* begin DATA ENTRIES *
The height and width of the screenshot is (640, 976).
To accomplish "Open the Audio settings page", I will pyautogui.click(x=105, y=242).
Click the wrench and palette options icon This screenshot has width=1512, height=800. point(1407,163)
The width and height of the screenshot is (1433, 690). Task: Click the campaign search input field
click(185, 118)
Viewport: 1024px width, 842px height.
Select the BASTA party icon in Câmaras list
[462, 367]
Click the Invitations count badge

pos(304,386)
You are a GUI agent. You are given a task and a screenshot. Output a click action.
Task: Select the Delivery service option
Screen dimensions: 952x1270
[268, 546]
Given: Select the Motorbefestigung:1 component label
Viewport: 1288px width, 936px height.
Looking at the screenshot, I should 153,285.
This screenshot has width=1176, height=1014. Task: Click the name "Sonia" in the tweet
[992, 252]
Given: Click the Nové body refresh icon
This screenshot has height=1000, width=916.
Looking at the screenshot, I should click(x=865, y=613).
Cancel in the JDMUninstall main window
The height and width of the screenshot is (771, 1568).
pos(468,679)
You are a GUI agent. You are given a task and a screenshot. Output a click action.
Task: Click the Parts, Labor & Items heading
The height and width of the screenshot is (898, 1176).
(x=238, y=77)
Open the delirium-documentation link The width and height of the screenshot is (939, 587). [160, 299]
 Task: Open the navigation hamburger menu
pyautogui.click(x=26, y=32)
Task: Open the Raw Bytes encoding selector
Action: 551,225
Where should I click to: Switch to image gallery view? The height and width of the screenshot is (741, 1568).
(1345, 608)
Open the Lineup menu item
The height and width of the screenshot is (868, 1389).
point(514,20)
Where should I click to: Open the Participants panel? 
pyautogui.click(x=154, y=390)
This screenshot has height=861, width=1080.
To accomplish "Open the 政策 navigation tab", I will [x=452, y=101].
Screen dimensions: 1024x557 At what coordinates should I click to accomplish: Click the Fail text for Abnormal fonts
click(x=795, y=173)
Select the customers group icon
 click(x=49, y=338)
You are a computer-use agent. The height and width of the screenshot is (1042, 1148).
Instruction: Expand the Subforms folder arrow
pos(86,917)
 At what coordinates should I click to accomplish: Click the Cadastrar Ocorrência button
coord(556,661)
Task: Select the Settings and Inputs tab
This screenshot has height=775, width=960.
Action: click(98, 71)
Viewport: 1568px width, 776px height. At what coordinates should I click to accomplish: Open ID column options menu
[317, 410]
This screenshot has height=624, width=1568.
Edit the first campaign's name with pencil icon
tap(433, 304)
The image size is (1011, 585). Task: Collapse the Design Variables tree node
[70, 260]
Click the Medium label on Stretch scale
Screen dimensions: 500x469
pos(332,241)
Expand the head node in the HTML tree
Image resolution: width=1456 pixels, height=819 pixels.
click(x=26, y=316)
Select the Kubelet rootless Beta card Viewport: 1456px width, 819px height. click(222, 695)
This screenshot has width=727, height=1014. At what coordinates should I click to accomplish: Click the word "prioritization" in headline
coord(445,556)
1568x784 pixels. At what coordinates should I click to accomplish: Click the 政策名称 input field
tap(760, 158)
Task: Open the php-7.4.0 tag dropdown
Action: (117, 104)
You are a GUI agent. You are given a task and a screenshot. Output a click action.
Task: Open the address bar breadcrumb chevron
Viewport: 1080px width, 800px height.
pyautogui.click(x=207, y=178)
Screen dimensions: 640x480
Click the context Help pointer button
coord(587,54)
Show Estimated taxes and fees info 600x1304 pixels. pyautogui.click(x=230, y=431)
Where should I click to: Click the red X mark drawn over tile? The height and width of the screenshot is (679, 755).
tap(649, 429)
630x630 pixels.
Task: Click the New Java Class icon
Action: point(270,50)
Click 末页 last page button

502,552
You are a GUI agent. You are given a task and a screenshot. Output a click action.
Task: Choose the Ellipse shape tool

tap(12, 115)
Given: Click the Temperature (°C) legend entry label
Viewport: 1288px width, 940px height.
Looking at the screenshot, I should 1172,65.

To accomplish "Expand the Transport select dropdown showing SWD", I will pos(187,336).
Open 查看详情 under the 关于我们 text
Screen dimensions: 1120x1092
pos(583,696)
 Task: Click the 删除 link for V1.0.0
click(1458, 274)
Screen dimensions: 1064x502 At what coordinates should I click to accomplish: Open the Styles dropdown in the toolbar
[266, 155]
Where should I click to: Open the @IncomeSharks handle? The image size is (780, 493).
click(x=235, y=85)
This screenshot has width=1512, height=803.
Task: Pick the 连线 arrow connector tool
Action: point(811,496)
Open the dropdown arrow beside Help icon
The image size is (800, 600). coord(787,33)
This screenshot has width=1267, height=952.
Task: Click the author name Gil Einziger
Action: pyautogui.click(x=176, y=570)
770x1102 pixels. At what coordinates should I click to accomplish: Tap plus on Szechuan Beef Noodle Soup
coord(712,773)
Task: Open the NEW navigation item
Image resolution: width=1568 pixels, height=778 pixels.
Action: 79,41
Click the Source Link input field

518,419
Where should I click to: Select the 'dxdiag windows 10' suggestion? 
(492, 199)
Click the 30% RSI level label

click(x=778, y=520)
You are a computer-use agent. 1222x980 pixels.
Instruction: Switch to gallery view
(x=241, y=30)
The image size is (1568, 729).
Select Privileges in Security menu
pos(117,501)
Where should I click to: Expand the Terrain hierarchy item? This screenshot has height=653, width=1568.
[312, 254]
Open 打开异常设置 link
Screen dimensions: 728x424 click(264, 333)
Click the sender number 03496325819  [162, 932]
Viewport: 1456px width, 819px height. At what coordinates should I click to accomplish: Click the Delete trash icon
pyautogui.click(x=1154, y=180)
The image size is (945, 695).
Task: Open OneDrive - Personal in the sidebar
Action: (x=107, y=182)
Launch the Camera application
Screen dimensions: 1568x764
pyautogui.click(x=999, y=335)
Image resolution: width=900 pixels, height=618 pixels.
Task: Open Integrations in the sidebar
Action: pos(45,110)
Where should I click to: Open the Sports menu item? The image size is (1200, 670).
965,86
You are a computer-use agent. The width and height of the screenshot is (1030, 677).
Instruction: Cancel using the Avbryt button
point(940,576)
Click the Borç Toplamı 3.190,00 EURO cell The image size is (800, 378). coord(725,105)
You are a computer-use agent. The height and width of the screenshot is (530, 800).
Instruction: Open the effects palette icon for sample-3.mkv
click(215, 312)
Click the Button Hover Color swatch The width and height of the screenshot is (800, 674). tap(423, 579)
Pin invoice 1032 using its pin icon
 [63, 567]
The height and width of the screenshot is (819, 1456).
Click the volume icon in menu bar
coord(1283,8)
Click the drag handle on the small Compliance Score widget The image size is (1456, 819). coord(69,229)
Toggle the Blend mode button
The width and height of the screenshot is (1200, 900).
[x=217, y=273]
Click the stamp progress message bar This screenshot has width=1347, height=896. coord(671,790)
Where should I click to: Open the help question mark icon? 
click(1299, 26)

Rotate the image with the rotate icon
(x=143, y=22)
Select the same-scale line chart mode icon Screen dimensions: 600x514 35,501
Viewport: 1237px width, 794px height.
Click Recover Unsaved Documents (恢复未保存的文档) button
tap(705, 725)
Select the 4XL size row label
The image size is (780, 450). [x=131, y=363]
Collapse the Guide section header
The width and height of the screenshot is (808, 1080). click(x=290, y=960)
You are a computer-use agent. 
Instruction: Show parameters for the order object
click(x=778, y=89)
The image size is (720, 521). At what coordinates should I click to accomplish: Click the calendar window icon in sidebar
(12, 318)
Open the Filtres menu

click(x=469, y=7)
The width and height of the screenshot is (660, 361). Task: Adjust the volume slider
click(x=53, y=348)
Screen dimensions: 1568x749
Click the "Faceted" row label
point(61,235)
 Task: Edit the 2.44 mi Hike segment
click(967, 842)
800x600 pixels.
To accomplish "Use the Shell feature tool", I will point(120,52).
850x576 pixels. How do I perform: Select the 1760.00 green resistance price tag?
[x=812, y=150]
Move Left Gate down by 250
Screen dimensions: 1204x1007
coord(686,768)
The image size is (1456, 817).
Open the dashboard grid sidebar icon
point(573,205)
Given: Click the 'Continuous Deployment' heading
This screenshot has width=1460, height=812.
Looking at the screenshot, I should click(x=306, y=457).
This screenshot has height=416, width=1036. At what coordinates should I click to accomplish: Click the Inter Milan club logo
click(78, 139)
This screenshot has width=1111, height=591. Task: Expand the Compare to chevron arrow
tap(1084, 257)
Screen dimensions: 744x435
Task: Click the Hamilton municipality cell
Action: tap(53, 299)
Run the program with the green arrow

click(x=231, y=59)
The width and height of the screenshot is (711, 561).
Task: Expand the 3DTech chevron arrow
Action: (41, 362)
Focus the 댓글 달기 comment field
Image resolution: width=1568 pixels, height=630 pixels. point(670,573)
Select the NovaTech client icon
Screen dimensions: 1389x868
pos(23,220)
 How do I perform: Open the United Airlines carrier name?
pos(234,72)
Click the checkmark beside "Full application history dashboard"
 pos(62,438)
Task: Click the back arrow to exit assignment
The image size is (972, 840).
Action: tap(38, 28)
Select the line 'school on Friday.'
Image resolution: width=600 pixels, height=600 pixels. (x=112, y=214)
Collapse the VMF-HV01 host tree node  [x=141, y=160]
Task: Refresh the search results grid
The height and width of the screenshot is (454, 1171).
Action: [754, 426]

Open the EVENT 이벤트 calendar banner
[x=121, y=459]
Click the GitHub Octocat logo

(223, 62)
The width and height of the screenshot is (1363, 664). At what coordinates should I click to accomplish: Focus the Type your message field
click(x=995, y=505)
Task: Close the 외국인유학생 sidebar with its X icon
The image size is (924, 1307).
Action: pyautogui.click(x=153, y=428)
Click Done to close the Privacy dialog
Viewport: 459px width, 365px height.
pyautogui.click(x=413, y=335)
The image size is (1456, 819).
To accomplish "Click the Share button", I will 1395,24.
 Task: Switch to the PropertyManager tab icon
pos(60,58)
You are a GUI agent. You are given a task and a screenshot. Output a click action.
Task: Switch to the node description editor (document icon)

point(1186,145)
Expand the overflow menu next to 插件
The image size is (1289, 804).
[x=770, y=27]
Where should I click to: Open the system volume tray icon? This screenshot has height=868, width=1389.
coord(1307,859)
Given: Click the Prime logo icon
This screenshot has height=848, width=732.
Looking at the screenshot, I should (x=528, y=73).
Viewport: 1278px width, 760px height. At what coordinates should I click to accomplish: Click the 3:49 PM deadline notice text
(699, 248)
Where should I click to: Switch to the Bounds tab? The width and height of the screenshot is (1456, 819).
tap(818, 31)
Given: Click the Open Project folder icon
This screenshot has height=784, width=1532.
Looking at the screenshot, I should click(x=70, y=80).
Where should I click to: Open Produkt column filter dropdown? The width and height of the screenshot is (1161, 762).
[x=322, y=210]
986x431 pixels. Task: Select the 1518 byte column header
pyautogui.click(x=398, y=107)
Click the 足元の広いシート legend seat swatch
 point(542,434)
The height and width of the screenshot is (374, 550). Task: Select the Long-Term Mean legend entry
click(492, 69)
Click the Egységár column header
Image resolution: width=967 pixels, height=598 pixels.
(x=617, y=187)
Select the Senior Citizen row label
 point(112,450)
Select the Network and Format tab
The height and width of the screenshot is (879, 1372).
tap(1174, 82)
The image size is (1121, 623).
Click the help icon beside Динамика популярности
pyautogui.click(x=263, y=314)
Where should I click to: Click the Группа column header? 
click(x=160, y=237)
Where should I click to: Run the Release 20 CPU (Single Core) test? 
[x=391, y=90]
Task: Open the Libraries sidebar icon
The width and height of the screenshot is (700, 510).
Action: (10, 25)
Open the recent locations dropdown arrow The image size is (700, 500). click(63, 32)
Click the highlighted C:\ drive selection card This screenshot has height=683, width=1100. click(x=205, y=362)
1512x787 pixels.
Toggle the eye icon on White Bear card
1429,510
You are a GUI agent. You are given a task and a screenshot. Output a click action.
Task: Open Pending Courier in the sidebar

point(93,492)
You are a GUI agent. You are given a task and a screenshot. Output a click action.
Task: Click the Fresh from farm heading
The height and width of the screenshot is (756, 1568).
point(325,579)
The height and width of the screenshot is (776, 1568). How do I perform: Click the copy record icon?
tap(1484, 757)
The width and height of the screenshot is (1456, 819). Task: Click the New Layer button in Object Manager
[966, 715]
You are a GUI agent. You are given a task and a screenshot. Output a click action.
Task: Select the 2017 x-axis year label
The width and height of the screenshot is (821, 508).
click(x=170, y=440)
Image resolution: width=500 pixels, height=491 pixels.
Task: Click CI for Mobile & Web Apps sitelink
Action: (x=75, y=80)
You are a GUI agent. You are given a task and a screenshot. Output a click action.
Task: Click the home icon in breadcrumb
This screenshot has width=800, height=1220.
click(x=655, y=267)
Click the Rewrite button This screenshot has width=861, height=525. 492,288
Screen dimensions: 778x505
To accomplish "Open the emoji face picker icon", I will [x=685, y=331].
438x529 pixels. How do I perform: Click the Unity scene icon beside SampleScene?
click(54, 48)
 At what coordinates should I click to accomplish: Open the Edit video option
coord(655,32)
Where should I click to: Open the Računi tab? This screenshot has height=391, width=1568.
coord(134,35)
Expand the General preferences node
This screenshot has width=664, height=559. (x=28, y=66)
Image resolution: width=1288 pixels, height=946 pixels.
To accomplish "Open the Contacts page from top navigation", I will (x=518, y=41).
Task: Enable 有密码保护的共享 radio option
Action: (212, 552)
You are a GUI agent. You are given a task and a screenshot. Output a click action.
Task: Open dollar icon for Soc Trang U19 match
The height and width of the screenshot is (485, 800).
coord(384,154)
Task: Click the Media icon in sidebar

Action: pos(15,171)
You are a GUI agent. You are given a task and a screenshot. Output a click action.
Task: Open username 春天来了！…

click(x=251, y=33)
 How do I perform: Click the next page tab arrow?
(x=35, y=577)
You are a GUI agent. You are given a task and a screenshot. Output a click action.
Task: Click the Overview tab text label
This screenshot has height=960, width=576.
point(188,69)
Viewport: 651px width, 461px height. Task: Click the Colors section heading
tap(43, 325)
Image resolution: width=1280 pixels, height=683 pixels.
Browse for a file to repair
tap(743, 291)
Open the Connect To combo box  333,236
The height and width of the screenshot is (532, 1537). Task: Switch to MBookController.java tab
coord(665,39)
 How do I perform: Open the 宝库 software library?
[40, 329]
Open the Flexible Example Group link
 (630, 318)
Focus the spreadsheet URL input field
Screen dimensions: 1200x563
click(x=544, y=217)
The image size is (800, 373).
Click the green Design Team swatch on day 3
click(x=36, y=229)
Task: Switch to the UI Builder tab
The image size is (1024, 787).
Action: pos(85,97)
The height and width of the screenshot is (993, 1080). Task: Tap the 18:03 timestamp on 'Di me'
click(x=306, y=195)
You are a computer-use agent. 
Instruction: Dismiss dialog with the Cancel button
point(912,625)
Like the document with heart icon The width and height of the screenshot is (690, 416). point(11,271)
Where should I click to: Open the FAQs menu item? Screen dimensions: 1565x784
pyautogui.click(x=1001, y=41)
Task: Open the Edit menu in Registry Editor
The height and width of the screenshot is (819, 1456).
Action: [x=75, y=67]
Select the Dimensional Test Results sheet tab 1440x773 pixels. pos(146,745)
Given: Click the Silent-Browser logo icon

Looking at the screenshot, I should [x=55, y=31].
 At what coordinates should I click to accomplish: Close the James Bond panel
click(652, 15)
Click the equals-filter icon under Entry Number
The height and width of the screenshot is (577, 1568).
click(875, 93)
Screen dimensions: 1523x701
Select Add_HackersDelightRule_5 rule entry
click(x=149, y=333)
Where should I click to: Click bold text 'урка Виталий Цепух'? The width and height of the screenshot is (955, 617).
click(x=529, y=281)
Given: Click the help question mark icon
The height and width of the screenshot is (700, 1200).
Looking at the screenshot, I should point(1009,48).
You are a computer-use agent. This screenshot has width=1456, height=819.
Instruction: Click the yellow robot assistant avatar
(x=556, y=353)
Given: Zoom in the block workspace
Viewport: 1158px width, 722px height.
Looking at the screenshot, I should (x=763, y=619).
* end DATA ENTRIES *
Rewrite the lines from the one containing "Viewport: 1456px width, 819px height. At" through the one containing "Launch the Camera application", inclusive, changing "trash icon" to "bin icon" and keeping every other word unchanged. Give only those lines.

TASK RESULT –
Viewport: 1456px width, 819px height. At what coordinates should I click to accomplish: Click the Delete bin icon
pyautogui.click(x=1154, y=180)
The image size is (945, 695).
Task: Open OneDrive - Personal in the sidebar
Action: (x=107, y=182)
Launch the Camera application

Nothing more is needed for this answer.